Artifacts Reviewing

I have consistently felt unease about our approach to examining artifacts. Although I have personally reviewed numerous artifacts, I believe that, as a community, we are mistaken in our methods.

Weird Errors and Artifact Problems

The objective of artifact creation is straightforward: to enable the reproducibility of results by allowing the same code to be run again in the future. This can be achieved by packaging all necessary components in a repository, such as Zenodo, ensuring that everything is self-contained and does not rely on external internet connections. Indeed, this approach seems quite appealing.

Yeah but not so much.

  1. Zenodo can delete artifacts without notifying users, like reported by Manuel Eberl.
  2. I encountered a behaviour difference whether the directory was put into the VM or shared. Another reviewer and I encountered an installation issue, but the artifact’s authors successfully identified the error source (impressive!). Although this was undoubtedly frustrating for them, I am concerned that similar elusive issues may arise again or go unnoticed in the opposite scenario (i.e., if the folder only functions properly when shared).
  3. I encountered another issue: a VM created using a VirtualBox version that is too recent (specifically, the latest release), and it is incompatible with the version included in the Ubuntu LTS distribution due to settings file differences. The two versions in question are likely separated by approximately two years. It does not appear that VirtualBox prioritizes compatibility with older versions, as this is not a stated goal of the project.
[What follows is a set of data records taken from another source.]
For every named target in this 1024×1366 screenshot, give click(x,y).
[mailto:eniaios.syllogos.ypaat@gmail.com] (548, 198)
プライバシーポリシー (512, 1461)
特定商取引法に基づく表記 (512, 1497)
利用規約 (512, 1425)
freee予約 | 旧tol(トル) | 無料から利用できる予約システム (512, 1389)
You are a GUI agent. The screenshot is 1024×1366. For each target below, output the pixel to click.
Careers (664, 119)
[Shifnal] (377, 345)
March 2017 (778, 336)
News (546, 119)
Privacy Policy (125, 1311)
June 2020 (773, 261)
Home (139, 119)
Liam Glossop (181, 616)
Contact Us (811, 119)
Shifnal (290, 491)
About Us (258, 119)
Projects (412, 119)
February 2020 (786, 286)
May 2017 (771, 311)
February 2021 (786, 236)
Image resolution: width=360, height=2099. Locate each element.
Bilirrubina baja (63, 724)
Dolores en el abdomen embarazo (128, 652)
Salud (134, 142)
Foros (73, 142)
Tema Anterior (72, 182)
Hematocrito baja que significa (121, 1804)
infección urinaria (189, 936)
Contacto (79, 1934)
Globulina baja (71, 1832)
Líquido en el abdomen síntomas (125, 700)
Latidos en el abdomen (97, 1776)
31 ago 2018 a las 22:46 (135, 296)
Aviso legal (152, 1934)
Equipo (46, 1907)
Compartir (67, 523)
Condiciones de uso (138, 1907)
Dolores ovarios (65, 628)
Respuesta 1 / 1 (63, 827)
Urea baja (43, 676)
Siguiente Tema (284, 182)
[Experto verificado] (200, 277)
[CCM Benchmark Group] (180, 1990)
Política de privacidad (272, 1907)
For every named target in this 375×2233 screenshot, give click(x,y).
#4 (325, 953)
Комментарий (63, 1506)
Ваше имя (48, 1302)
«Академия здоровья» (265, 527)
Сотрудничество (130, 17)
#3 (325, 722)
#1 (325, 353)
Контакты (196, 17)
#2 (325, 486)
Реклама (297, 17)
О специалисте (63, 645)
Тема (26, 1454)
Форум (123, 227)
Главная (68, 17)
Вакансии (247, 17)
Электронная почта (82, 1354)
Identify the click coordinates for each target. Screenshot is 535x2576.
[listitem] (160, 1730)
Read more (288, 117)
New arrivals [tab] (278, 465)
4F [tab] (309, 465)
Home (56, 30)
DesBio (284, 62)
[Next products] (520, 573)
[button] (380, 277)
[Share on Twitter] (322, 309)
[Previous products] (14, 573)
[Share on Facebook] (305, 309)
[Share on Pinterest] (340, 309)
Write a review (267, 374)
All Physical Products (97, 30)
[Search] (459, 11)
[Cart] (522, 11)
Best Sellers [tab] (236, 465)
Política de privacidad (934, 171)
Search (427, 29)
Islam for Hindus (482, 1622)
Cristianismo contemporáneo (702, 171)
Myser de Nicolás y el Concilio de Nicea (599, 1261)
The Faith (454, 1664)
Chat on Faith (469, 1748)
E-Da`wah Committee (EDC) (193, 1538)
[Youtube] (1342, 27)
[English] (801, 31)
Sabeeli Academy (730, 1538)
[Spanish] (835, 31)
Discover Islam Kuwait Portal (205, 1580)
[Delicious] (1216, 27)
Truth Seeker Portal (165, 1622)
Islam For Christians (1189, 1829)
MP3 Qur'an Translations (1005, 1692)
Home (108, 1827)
Actually VirtualBox was also not running on my home computer, because the CPU was too new (thanks to the Archlinux wiki, I found the fix)
  4. It is unclear whether any artifact is useful or not. The idea is that, in the future, we will be able to use binaries. However, this is not obvious. For instance, if you want to run code on a cluster, such as the entire SAT Competition or even the entire SMT-Lib, it is not feasible to use VirtualBox on any cluster. Therefore, you would need to export the binary, which assumes compatibility with newer processors. Do you have an Apple M1 or a newer model? If so, you might be lucky with Rosetta, but this may not be the case. To make matters worse, running VirtualBox is currently broken on Apple computers. So if in 10 years we all run RISC-V CPU…
  5. I currently do not know anyone who used an artifact. Good maintained software does not need it. Bad maintained software… probably should not be used in the future anyway.

Reviewing is Broken

We publish artifacts with nice badges like from the ACM. Sounds great right?

Yeah but not so much.

  1. It’s not truly possible to reject an artifact. The worst badge one can receive indicates that the artifact was uploaded, which says nothing about its content. I tried once to reject an artifact because it was really bad, but failed (as no other reviewer had any comment to do after I clearly said I wanted to reject it).
  1. Reviewers pre-review the artifact, informing authors of what they need to fix during this process. Afterward, authors address the issues and reviewers conduct a second pass. I had to review an artifact where the authors did not even test it. However, I did during the pre-review, basically doing it for them. Then, the authors fixed the problems. Surprisingly, I had no problems with the artifact anymore (and the artifact was accepted).
  2. Reviews are not what one might expect: in most cases, the reviewer has little knowledge about the artifact’s topic, unlike the paper review. At best, as a reviewer, I can comment on the scripts, but I cannot comment on the actual code since it is not my area of expertise. Moreover, as a reviewer, I must read the paper to understand what is claimed often without really understanding the topic.
  3. Many conferences review the artifact simultaneously with the paper using different reviewers who do not communicate with each other. Therefore, even if a bug is found in the artifact, it is unlikely to affect the paper’s acceptance.
  4. Zenodo is not ideal for rejected papers. As a reviewer, I can see the various versions, enabling me to guess where it was previously submitted. A few years ago, only the final version of the artifact had to be on Zenodo or another platform. Now, even the reviewing version must be included.
  5. Few people seem willing to review artifacts. In fact, I believe that at least 30% of all previews are missing, and many artifacts are accepted with only two reviewers, as the third never reviewed the artifact. To address this issue, artifact evaluation committees are considering younger and younger PhD students (and yes, I am aware that for machine learning conferences, it is normal for first-year PhD students to review, but not in our community). My impression is that the review quality is not increasing and the number of missing reviews is increasing over time. And more and more late PhD students do not want to review anymore.

What Should we Do?

I really do not know, but here is what I think is important:

  1. drop the available badge.
  2. past reviews of artifact must be included in the submission. Great artifacts remain great.
  3. pre-reviewing should be able to lead to a rejection.
  4. reviewers of the paper should also review the artifact (but only if it has a chance to be accepted).
  5. tool papers should only be accepted with artifact if both the paper and the artifact are good enough.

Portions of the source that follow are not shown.